Tuesday, April 11, 2006

The Shapes of Things

If a man leaves any kind of imprint on this world or anything in it, it is through the force of his will, the strength of his particular personality. This is something that very few people actually have, whatever they may believe to the contrary, and it is something that has to be built through conscious mental effort. Think of the character in the Talking Heads song ‘Seen and Not Seen’ deciding on an ideal face and, through mental effort, compelling his own face into that shape, and you’ll have an idea where this is going.

People who study high-schoolers note that there are something like five to seven basic personality types that serve as molds for their raw mental putty - and the key word there is 'types.' Teenagers are young, therefore stupid and having little understanding of life or the world, and, in an attempt to be an individual as they’ve been instructed, build their identity on a handful of models, which they infrequently escape. It is so easy to remain in the shape in which one was cast. Most adults are still these models, QWERTY-type leftovers from an obsolete phase. These are boring people. If you meet a hundred people of the same type, you tend to have trouble realizing you’ve met more than one. If you have a friend stuck in one of these types, you can’t distinguish between his girlfriends. You can go through dozens of years, meeting new and different people, and not realize that you have for this reason. People with multiple personalities tend to have several of these types, each uninteresting in its own way though sheer logistics may have made the sum of them more interesting.

People who have become a type do little more than embrace the mold that contains them. They are the most perfect casts imaginable, ideally malleable up until the moment they have solidified into the rounded blobs they fell into when the options were few and the need to have shape naively strong. Sometimes their ideally-formed shapes are marred by contact with the people I'll discuss below; in this case, these people are generally called something like 'disciples.' They aren’t much more interesting.
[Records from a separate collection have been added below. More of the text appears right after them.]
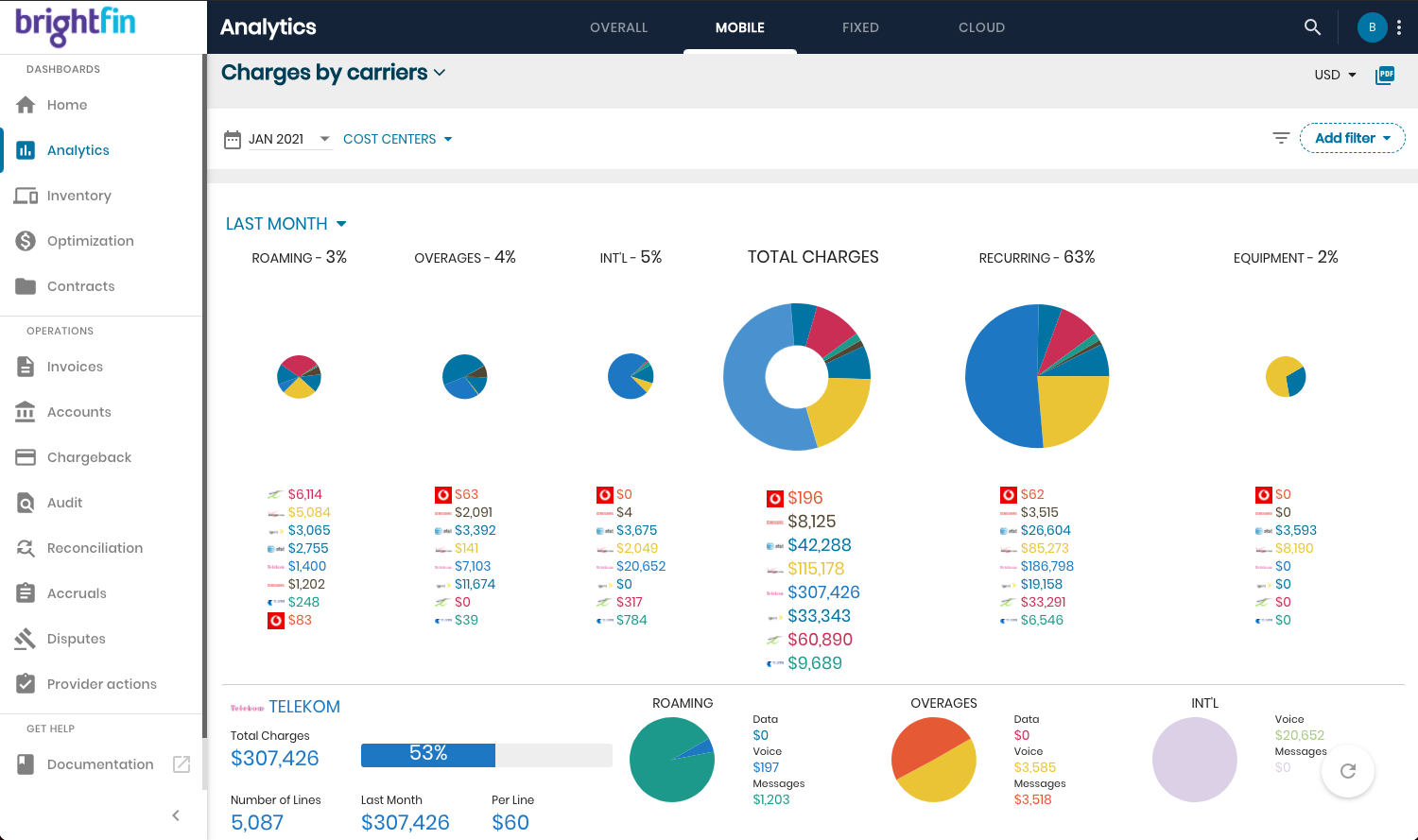Go to Disputes in the sidebar
The width and height of the screenshot is (1418, 840).
click(x=76, y=639)
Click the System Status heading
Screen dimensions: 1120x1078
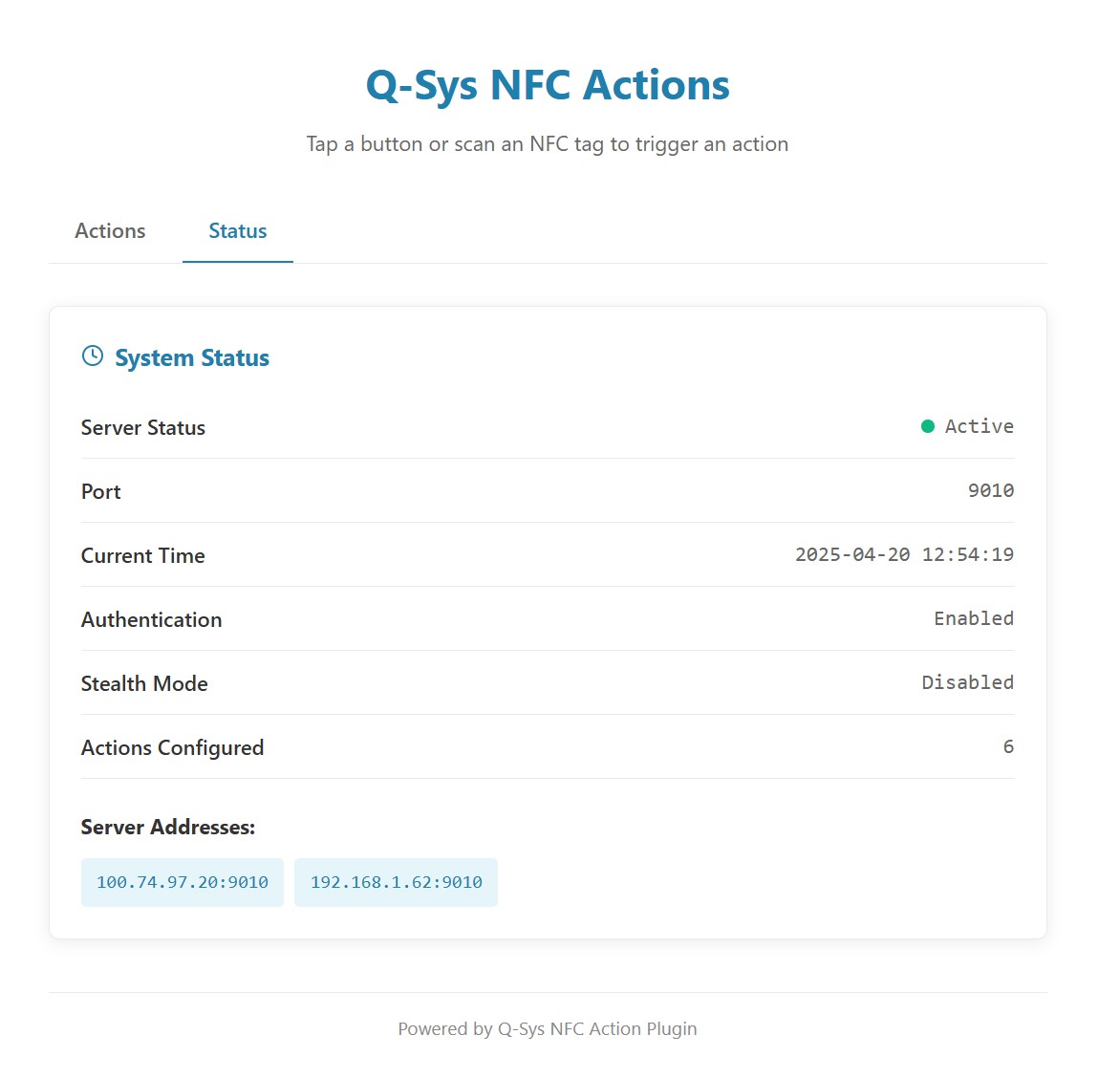click(192, 358)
If personality is anything, it is made from exceptions to these molds. The types are designed to be used for a time as scaffolding, and then, like scaffolding, discarded so that each person can be held together until such time as he is able to begin building up his own personality from the means available to him. Though these are never radically unfamiliar, each one is distinguishable from the others and from the original model; it's taken on its own shape. Eventually these unusual shapes can't help but do damage to their surroundings, the sharp edges scraping away at contours worn in by the repetition of the same handful of rounded shapes.
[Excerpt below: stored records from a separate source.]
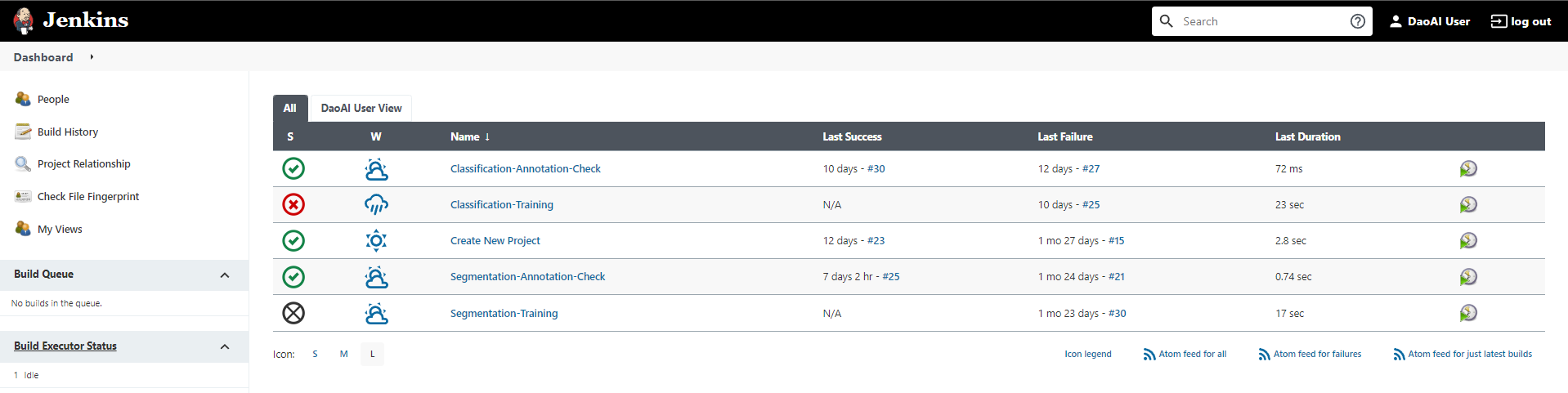Click the Jenkins logo icon
The image size is (1568, 393).
tap(24, 20)
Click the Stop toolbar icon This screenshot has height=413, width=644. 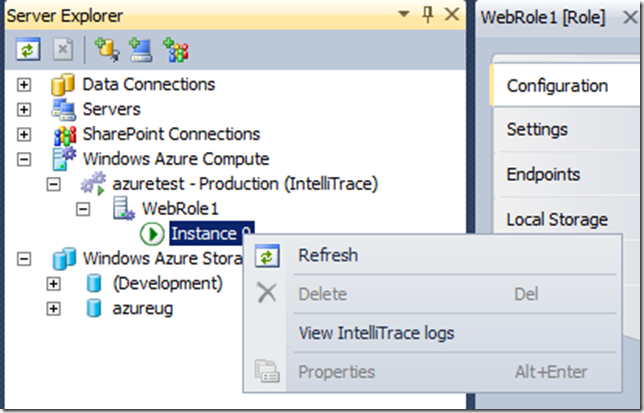coord(61,48)
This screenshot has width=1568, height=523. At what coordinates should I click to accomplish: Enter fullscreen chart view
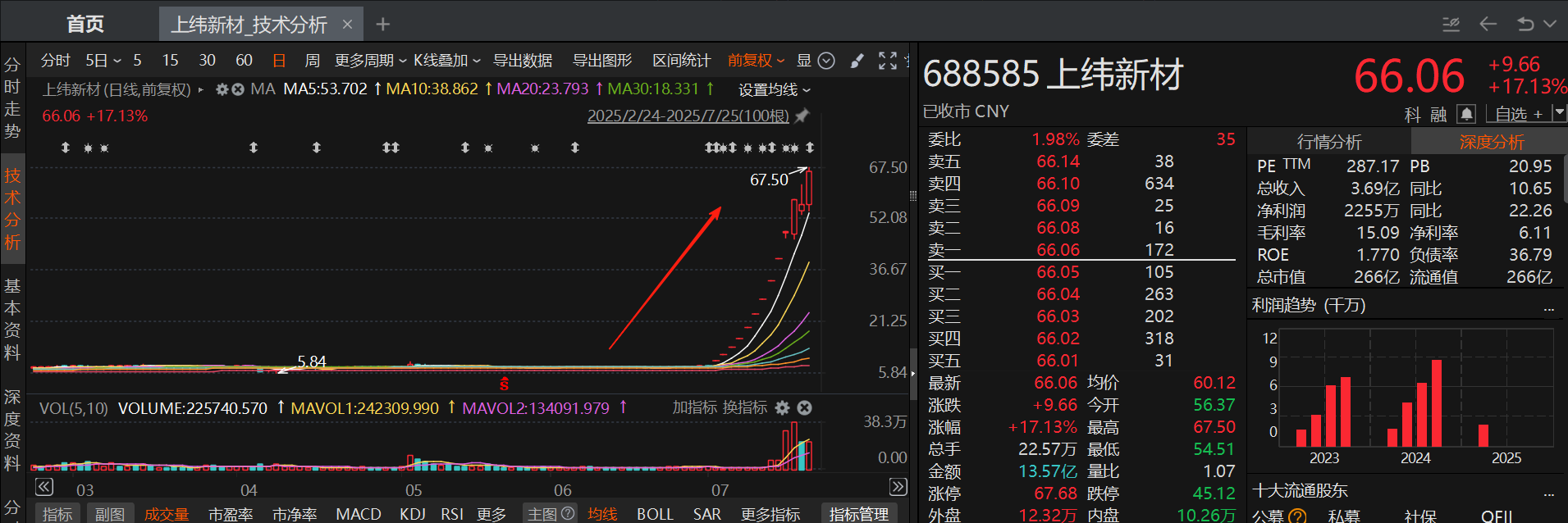[887, 61]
So we find among a morass of bands in the same genre, even one that is long-established, one or two that actually do something interesting. The rules of the genre aren’t broken, but rather run up against by the force of these jagged personalities until an interesting shape emerges. This shape is more or less the same as that of the personality. Now new people can take on this shape as a new mold, in which case a new genre, with its own rules, will probably eventually emerge, or ignore it, in which case the sound will always be associated with this group in particular.

Repeat this example for any art or important action you choose; the results will be the same. This is more or less what is meant when people say of somebody who is a genius in a particular field ‘If he had applied himself to any other field, he’d have achieved the same level of success.’ That particular statement is not true (different types of genius, even if they are equally great, are not interchangeable), but it is true that it was the force of the genius’s personality that made its mark on his work, and that a similar force would make a similar mark on another surface.
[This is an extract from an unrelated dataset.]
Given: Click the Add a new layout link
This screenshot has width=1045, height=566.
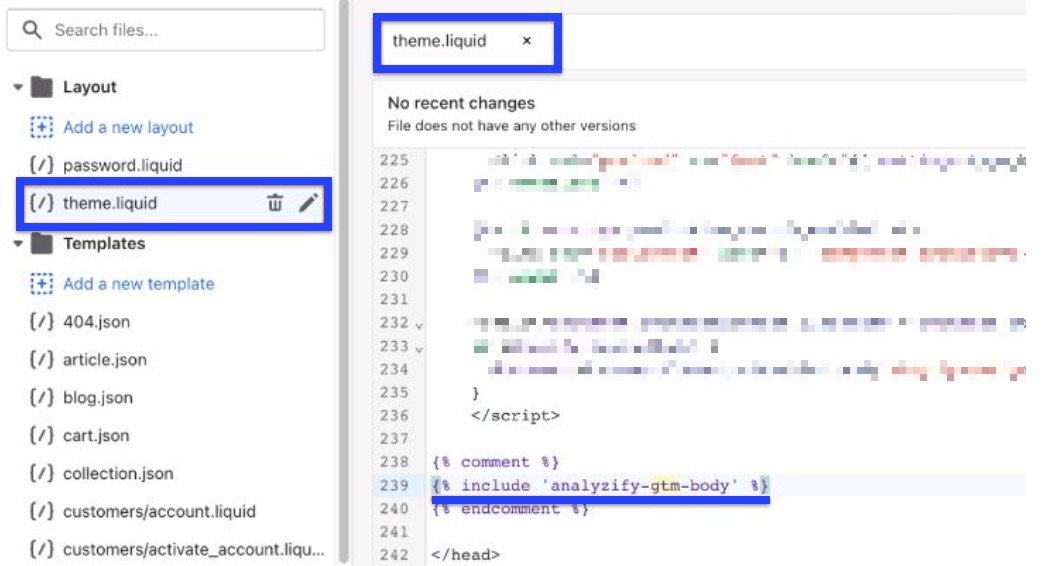Looking at the screenshot, I should pyautogui.click(x=128, y=127).
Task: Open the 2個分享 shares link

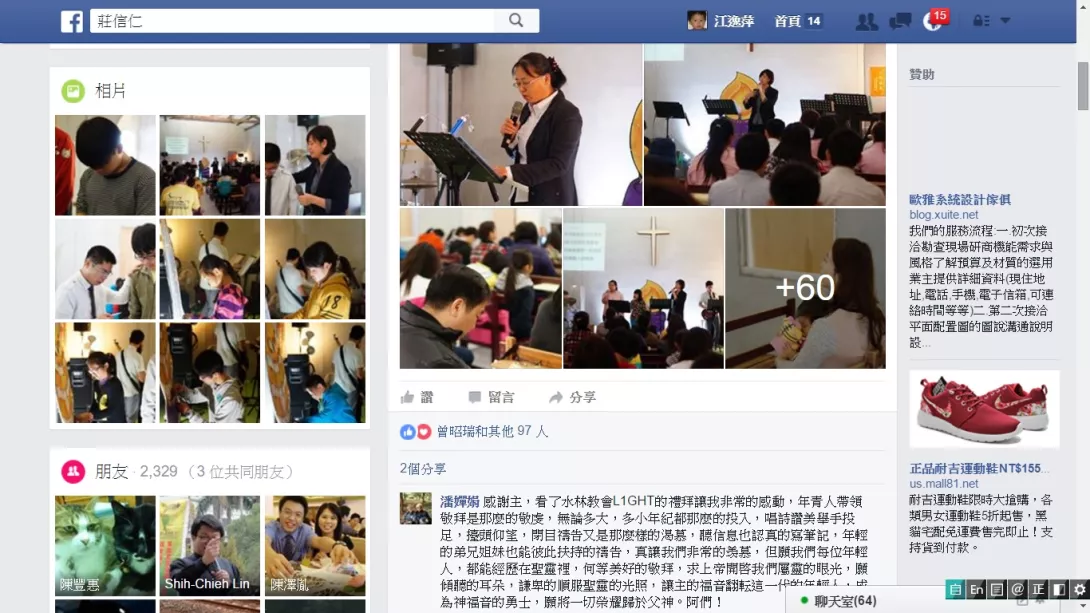Action: click(x=423, y=468)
Stravinsky claimed to feel he was at his most creative when he was most constrained by rules; this is the meaning of that statement. An artist, here understood broadly as a creative agent, embosses whatever part of the world he takes on with his own shape. Much of his work is to decide the limits within he can have an impact, an incredibly difficult and important decision to make. If we define ourselves in bashing against and doing damage to the dissatisfying shape of the world we've been born into, there can be little more important than choosing the surfaces to bash against judiciously for maximum impact.